#### [DIRECTIONS FOR THIS TASK]
The records are to be reproduced verbatim.

#### [WORKING DATA]
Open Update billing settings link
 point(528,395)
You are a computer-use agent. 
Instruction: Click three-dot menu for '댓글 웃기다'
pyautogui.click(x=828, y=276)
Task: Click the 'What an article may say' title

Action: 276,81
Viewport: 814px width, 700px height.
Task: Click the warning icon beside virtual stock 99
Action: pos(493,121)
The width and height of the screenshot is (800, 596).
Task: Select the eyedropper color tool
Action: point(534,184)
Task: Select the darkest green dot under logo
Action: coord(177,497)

#### [COMPLETED TASK]
Open Update billing settings link
 point(528,395)
You are a computer-use agent. 
Instruction: Click three-dot menu for '댓글 웃기다'
pyautogui.click(x=828, y=276)
Task: Click the 'What an article may say' title

Action: 276,81
Viewport: 814px width, 700px height.
Task: Click the warning icon beside virtual stock 99
Action: pos(493,121)
The width and height of the screenshot is (800, 596).
Task: Select the eyedropper color tool
Action: point(534,184)
Task: Select the darkest green dot under logo
Action: coord(177,497)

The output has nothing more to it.